# Speed+Curvy Trail+Begginner=Ouch



## Hockey833 (Aug 3, 2010)

So my friend and I decide go to the ungroomed/unsupervised part of the resort, what we call the "backcountry". There is a really curvy trail that takes you back to the grooomers so we decide to just follow it. 

We start picking up speed pretty fast and my adrenaline started going from all the speed I had and the twist and turns. Halfway through, I turn a bank and i see a fork in the trail with a huge treestump right in between.

I decide to go to the right but halfway there I decide "the trail on the right doesnt look too good", so last second i attempt to cut across and go to the fork on the left. I cant turn fast enough and slam my thigh into the tree stump going extremely fast. 

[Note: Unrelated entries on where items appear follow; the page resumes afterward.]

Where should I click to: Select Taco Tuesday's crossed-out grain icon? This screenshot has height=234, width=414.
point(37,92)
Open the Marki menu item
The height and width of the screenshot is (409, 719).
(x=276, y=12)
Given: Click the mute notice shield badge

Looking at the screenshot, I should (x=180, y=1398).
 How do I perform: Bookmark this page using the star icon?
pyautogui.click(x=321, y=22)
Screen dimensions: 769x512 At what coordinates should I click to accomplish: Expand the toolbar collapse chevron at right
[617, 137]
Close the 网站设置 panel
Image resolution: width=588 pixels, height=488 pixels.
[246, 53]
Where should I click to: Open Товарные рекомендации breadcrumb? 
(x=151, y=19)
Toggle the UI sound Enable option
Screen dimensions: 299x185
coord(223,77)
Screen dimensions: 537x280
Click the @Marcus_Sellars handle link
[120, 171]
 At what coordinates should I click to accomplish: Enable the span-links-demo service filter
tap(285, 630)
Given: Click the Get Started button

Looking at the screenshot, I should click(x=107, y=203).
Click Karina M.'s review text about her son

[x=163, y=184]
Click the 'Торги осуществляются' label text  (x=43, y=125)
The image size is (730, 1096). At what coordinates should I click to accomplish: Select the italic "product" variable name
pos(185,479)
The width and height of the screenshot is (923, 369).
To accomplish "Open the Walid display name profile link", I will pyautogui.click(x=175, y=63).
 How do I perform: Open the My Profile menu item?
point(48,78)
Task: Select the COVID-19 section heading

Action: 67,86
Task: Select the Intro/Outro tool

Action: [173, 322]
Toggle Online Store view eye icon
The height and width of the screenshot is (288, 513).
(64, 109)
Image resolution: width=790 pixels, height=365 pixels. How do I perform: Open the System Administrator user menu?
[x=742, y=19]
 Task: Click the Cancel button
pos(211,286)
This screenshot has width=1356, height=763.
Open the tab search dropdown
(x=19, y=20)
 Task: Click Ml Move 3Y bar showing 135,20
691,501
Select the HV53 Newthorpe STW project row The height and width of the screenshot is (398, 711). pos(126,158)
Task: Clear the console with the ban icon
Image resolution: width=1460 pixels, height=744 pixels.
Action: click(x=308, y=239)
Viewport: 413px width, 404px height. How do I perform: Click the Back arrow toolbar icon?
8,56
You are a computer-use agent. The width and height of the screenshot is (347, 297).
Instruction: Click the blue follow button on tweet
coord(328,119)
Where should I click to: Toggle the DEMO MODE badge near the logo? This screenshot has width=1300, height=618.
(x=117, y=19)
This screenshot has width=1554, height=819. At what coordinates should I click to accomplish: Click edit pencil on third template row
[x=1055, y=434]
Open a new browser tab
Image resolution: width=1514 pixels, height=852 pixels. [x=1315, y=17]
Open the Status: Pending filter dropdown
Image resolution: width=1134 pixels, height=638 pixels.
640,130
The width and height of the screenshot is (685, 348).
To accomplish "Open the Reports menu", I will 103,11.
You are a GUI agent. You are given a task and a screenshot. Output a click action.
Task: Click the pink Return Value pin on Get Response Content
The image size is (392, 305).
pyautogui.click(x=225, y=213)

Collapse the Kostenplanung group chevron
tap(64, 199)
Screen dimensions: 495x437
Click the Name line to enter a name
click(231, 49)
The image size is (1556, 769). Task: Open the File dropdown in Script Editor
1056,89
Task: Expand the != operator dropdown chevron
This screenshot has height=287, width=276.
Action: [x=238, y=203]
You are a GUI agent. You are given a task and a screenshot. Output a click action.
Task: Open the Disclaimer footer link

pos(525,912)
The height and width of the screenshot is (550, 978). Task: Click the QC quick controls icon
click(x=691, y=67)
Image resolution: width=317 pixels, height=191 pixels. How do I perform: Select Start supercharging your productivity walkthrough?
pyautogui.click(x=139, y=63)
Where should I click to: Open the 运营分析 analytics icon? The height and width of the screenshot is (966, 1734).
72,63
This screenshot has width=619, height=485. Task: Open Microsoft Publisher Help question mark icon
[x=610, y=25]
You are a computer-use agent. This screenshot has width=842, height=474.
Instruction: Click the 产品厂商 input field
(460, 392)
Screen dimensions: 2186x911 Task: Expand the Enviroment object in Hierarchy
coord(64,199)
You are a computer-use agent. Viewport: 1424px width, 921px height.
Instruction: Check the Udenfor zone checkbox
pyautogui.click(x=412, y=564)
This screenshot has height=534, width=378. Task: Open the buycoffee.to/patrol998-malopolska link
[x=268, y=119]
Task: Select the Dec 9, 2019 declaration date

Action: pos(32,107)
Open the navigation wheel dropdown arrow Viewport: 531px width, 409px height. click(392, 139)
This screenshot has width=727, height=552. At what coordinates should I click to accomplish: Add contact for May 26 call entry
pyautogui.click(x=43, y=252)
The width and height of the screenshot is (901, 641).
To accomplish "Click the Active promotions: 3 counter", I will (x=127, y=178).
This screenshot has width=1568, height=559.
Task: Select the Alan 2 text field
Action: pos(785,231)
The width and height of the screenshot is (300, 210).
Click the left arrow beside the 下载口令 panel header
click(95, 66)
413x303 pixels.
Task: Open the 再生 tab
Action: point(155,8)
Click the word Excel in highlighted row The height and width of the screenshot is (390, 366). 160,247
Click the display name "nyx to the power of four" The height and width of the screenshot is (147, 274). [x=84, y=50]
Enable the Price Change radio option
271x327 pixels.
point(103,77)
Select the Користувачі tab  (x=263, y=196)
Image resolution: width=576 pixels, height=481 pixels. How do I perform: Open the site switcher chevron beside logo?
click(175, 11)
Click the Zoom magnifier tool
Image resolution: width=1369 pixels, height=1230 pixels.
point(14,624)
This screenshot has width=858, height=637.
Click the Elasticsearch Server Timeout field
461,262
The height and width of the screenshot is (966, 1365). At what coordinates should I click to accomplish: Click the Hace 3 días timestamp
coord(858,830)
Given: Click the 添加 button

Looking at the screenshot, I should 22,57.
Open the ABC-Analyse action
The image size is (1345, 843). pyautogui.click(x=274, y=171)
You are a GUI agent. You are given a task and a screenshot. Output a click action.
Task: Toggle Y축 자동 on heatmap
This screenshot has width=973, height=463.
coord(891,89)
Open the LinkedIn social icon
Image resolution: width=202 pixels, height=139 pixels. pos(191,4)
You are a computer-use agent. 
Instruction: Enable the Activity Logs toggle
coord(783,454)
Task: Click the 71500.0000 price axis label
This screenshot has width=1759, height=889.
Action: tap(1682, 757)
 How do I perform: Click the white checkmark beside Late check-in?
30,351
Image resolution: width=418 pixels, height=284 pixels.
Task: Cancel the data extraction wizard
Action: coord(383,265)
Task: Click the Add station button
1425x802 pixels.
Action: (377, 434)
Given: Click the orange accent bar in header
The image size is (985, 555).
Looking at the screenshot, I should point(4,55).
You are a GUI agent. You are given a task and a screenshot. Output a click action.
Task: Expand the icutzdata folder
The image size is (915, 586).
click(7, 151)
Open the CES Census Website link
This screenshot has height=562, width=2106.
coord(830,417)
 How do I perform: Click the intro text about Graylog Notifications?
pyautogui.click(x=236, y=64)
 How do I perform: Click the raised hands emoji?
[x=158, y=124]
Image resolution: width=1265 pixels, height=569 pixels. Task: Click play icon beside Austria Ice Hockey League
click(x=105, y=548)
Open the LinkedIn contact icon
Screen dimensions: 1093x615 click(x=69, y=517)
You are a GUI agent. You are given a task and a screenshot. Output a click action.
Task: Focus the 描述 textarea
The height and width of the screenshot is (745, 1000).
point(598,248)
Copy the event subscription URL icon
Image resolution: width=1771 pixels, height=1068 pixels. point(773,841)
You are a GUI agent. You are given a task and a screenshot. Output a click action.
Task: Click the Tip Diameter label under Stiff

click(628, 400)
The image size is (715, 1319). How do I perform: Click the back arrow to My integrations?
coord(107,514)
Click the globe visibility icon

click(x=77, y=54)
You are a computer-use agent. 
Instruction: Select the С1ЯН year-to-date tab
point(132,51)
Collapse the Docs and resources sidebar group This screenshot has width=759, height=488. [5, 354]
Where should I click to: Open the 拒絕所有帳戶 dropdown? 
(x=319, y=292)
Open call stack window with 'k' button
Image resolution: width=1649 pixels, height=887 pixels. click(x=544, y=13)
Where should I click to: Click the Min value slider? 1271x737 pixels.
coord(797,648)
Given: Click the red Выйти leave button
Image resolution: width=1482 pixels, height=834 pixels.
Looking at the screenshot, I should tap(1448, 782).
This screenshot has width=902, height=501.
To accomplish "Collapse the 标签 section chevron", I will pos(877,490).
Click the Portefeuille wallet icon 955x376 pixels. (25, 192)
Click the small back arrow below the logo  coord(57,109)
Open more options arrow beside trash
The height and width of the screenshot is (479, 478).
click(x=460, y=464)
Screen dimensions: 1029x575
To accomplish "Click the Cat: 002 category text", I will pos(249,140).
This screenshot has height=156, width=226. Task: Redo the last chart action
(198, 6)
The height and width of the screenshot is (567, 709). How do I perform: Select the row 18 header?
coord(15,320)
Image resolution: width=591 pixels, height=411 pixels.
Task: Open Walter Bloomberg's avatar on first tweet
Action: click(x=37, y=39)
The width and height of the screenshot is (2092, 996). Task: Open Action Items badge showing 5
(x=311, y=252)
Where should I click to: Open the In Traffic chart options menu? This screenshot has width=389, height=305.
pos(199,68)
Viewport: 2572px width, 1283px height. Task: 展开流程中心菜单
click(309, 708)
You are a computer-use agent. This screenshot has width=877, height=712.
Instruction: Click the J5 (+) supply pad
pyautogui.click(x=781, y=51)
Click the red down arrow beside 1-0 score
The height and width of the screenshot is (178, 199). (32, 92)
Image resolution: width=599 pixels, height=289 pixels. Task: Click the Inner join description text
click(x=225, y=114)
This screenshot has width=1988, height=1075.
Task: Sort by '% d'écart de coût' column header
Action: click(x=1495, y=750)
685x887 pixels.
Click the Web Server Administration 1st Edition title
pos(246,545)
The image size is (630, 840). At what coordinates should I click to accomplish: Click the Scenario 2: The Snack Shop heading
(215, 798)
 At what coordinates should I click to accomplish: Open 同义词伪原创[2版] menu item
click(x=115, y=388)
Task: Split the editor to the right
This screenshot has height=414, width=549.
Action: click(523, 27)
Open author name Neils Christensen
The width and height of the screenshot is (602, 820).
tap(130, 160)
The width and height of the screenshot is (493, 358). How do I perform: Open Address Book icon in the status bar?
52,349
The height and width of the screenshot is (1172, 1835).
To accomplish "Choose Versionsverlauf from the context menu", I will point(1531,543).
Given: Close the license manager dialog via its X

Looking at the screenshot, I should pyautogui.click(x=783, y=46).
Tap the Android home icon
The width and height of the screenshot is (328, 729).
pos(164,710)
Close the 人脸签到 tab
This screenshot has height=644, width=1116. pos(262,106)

I thought "There is no way I slammed into that tree that fast and didnt break anything"...

My friend came over and took off my board for me and I had to sit down for a good 10 minutes to walk it off. I was sore for a good 2 weeks after, but it never bruised.


----------



## killclimbz (Aug 10, 2007)

You should give the "bobsled" run a go at Berthoud Pass. There are plenty of trees to hit but the real danger is falling into the creek, which is easy to do if you make a choice like the one you decided to do in your example. You won't be bruised least, just wet and cold...


----------